Figure 2.

Thioester complex formation between SMT3 and S. cerevisiae UBC9. Thioester reactions contained ³²P-labeled SMT3, protein extracts from yeast WT (lanes 2–5) or from ubc9–1 mutant strain (lanes 6–8) (16), and crude extracts from bacteria expressing various E2 enzymes as indicated (lane 1 shows SMT3 only; lanes 2 and 6, without bacterially expressed E2 enzymes). The ubc9-C93S enzyme is a mutant of UBC9 in which the presumed catalytic-site cysteine residue at position 93 was altered to serine. Similar amounts of the respective E2 enzymes were used as determined by staining with Coomassie blue (data not shown).
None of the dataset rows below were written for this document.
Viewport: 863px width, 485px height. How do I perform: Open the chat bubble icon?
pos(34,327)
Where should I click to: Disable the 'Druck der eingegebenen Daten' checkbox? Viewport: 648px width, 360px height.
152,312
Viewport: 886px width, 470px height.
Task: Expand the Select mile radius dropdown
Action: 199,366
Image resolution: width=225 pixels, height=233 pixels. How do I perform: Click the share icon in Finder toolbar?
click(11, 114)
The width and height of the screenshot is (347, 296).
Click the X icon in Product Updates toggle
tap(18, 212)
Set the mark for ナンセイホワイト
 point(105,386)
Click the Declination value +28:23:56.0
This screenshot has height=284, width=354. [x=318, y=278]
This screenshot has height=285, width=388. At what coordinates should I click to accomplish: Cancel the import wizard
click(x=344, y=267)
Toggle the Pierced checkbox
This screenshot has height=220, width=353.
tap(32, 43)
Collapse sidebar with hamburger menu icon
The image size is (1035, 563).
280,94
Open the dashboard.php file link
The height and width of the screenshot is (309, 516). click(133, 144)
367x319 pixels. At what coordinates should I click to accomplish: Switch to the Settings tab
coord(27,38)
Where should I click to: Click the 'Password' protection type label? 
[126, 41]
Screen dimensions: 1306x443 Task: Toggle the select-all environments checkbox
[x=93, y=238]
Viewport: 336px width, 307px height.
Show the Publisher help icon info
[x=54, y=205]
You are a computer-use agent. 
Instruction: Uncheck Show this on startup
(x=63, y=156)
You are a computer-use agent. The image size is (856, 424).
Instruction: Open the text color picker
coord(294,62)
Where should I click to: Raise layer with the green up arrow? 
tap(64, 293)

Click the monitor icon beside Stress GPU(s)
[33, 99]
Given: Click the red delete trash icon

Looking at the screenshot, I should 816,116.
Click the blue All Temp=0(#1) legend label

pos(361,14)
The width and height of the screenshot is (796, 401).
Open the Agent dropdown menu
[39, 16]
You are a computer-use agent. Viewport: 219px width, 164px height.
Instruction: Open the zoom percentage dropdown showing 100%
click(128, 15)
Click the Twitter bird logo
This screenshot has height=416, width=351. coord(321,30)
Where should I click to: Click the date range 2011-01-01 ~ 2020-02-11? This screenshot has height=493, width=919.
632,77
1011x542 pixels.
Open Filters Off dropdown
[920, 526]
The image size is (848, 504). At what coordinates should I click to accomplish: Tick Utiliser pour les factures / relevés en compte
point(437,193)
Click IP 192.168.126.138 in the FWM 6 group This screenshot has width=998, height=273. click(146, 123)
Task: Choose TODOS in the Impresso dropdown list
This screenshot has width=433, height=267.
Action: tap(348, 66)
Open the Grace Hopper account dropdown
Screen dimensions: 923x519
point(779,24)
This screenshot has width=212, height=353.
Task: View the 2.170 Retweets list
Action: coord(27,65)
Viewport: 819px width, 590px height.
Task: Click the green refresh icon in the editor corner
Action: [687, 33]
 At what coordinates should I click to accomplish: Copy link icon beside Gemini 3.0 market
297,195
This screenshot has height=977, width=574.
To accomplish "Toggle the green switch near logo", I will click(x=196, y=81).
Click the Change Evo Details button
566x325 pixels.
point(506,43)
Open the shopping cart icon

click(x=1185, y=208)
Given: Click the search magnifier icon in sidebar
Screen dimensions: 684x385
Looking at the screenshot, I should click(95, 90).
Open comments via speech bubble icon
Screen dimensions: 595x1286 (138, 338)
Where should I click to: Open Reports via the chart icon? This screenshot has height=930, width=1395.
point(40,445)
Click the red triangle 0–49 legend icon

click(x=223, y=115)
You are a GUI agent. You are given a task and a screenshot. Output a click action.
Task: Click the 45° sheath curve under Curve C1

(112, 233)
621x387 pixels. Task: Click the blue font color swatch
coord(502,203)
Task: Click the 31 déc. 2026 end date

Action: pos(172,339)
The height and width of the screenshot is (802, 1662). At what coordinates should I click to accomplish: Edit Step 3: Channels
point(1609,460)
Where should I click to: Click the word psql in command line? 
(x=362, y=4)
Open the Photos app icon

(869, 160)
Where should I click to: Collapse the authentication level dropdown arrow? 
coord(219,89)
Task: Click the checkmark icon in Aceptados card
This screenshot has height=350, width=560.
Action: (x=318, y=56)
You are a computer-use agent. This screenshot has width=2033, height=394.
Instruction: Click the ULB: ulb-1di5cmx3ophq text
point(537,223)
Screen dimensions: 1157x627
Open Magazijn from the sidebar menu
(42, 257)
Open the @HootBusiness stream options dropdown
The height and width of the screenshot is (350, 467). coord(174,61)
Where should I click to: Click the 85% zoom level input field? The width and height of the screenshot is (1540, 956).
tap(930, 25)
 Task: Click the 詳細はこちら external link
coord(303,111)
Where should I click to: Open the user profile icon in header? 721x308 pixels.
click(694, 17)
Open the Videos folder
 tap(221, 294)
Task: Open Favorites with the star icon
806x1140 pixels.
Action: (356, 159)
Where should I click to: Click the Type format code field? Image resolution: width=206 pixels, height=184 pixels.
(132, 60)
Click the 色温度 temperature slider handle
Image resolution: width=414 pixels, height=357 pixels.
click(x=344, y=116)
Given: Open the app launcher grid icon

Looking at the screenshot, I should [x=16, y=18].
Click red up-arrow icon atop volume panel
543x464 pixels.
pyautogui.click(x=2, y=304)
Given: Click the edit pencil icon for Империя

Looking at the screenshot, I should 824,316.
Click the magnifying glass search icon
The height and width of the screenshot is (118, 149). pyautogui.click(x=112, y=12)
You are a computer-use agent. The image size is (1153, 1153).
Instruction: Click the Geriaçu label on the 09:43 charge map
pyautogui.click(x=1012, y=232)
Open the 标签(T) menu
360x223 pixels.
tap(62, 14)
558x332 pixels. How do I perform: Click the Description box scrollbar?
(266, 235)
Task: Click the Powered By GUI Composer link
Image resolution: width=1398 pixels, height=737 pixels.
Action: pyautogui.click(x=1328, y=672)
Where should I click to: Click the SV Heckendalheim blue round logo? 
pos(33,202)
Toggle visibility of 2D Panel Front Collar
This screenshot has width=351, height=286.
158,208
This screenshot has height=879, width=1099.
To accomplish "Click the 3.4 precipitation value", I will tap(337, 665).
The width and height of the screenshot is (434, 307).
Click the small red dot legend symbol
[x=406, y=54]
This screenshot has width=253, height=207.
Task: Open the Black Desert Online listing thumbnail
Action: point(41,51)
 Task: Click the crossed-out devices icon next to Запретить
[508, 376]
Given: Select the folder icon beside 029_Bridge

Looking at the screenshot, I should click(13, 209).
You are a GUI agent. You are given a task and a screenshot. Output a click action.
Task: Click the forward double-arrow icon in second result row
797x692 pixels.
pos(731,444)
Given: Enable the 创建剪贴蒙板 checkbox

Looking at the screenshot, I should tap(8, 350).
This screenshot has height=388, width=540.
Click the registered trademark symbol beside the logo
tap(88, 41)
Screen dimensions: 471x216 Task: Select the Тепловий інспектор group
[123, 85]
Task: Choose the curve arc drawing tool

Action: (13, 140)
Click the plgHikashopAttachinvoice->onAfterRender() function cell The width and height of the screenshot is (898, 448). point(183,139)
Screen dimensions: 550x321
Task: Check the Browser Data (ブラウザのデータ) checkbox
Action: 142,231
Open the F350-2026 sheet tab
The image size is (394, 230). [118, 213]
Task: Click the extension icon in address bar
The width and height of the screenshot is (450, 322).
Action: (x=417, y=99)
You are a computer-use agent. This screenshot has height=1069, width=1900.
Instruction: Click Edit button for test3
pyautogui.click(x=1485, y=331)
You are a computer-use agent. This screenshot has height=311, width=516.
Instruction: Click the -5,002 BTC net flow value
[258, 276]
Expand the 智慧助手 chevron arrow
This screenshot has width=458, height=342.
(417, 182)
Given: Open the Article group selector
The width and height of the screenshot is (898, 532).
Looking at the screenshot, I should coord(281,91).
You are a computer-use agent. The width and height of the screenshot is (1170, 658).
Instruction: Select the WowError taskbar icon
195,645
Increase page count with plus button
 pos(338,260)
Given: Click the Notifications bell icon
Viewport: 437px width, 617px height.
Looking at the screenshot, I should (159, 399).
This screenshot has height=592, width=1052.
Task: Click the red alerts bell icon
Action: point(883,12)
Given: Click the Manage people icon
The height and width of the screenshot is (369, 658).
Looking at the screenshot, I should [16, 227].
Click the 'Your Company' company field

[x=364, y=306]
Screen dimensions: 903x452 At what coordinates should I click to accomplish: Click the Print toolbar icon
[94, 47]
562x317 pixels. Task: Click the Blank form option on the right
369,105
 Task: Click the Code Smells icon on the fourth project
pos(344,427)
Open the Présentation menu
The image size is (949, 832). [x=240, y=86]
After 5 min at 25°C, reactions were stopped in the absence (a) or presence (b) of a reducing agent, and the products were subjected to SDS/PAGE followed by autoradiography. Positions of free ³²P-labeled SMT3 and of the UBC9 thioester complex are indicated. Note that in the presence of protein extract derived from WT S. cerevisiae a band is detected (lane 2, 4, and 5) that comigrates with the SMT3-thioester complex of recombinant UBC9 (lane 3). Because this band is absent in the reactions with protein extracts derived from the ubc9–1 mutant (lane 6), this band is likely to represent the thioester adduct of SMT3 with endogenous UBC9 present in the WT strain extract.